Exercise material:
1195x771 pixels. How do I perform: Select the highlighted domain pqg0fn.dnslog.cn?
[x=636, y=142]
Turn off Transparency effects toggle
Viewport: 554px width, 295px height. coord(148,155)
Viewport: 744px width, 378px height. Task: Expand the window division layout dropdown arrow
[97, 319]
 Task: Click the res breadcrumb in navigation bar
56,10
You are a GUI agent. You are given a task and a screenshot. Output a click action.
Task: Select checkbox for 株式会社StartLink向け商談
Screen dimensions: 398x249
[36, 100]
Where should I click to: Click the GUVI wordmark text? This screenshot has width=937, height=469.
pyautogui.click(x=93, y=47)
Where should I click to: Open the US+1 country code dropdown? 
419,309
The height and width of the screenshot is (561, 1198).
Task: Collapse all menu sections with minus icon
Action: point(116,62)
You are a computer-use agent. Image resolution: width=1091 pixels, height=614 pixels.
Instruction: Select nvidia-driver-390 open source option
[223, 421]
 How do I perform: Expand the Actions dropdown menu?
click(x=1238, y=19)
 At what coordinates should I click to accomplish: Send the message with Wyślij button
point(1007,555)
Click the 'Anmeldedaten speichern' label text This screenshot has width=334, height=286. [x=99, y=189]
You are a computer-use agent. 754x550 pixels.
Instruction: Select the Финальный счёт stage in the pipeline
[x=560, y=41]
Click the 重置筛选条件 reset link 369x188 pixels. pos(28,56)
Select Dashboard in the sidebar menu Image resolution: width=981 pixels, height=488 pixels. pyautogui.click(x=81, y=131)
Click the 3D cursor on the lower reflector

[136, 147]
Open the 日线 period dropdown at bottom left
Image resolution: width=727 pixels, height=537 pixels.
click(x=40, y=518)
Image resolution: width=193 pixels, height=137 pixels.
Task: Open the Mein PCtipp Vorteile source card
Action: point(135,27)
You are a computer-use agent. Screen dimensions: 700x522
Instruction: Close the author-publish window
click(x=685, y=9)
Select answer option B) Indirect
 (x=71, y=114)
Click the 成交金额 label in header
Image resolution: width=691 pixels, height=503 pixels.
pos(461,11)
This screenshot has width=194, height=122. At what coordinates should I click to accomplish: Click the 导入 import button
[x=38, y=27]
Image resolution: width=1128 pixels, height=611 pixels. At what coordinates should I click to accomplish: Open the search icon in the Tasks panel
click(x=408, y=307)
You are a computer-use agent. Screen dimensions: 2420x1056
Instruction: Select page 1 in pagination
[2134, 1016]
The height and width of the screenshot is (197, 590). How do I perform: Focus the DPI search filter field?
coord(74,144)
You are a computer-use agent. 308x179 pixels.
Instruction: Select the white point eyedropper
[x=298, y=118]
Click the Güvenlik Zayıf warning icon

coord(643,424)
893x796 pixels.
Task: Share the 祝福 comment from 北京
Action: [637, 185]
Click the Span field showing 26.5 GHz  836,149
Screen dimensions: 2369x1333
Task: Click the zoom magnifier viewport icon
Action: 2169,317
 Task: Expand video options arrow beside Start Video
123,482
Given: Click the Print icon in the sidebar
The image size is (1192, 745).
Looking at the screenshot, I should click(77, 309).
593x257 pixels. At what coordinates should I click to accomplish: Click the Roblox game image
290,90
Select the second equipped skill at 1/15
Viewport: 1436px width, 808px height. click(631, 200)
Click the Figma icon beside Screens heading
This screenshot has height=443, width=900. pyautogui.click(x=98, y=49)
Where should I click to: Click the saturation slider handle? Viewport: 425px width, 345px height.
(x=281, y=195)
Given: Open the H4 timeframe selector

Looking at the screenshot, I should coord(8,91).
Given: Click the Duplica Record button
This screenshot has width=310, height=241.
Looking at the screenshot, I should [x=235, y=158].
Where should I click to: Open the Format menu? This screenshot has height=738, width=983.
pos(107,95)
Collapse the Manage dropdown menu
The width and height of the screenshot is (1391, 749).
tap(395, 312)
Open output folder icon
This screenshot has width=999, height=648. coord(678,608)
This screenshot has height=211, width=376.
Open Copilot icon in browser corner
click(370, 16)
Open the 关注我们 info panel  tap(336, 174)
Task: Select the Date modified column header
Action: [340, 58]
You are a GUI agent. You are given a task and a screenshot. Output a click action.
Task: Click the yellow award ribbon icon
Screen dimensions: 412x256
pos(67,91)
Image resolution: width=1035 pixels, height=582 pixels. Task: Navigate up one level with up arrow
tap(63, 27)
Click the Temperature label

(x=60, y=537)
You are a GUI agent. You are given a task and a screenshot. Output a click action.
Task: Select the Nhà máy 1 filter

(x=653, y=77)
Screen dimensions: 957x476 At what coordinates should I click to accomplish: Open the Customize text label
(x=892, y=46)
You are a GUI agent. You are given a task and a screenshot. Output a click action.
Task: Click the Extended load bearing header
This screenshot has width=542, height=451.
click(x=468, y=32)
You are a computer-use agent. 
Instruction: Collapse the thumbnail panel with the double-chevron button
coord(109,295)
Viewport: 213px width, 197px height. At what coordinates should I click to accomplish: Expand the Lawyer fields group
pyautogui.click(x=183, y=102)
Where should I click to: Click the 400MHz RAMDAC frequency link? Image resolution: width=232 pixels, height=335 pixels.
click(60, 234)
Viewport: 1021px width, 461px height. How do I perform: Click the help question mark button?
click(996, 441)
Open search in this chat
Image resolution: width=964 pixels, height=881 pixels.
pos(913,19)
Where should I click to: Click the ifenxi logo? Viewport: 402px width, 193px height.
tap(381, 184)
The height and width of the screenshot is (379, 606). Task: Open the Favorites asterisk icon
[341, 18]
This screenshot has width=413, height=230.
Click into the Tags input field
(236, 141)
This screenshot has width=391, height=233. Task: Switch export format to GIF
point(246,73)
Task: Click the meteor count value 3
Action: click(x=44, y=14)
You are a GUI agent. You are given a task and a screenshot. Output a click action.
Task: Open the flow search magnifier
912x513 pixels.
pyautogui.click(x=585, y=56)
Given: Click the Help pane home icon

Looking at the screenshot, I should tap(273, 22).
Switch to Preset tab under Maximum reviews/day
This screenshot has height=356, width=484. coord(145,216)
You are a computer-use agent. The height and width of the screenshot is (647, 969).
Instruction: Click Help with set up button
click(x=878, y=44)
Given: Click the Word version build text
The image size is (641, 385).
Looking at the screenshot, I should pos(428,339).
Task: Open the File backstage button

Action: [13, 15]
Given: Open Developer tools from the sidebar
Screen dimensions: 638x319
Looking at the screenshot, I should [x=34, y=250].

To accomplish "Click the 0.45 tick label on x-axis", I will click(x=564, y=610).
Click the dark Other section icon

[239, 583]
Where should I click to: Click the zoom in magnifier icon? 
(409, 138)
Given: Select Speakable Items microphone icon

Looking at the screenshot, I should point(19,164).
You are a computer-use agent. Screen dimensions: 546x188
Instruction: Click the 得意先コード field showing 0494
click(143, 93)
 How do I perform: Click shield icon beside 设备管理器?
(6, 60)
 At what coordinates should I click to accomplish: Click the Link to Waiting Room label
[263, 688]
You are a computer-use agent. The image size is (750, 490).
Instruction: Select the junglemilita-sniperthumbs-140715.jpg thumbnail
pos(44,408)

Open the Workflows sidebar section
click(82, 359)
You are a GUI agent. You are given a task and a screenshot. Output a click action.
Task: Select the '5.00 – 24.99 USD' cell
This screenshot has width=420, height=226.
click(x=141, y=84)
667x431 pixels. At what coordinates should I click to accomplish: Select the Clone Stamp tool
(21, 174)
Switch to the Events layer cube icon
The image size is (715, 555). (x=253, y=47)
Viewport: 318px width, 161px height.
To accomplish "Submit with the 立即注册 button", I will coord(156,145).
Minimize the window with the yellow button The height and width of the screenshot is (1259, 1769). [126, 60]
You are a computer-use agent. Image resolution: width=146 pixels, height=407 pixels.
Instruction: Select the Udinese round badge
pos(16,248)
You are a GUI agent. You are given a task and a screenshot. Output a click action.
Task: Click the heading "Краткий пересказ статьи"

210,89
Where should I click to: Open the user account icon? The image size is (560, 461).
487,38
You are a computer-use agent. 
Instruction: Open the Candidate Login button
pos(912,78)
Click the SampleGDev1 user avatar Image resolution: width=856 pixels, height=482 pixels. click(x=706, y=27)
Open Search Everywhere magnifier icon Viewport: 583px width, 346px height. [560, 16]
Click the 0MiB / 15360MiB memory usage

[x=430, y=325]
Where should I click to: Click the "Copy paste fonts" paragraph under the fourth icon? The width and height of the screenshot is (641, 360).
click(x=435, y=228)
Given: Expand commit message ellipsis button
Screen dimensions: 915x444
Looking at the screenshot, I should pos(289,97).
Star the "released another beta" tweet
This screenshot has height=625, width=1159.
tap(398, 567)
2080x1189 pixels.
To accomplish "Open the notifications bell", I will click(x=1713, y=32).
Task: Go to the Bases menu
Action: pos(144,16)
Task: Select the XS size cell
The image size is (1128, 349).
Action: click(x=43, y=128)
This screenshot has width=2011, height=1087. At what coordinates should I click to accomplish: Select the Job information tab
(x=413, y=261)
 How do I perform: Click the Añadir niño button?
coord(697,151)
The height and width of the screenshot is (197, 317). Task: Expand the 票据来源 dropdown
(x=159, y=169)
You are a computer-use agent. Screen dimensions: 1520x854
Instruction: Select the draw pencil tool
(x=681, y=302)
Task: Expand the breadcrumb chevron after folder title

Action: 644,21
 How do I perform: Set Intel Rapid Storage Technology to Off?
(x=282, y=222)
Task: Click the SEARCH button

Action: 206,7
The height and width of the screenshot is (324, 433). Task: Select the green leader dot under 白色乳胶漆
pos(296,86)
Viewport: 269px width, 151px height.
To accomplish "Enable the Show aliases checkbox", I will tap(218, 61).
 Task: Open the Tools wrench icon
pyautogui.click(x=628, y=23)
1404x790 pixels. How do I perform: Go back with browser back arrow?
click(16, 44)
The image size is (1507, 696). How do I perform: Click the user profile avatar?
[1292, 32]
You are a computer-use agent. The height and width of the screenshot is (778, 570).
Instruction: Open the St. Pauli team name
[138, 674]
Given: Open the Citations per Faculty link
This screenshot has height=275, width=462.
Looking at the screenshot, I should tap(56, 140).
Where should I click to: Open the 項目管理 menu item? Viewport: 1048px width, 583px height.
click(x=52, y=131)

Goal:
Copy out again the part of the rows that opens with the line containing "Select the second equipped skill at 1/15" and closes with the line containing "(x=281, y=195)".

The reply:
Select the second equipped skill at 1/15
Viewport: 1436px width, 808px height. click(631, 200)
Click the Figma icon beside Screens heading
This screenshot has height=443, width=900. pyautogui.click(x=98, y=49)
Where should I click to: Click the saturation slider handle? Viewport: 425px width, 345px height.
(x=281, y=195)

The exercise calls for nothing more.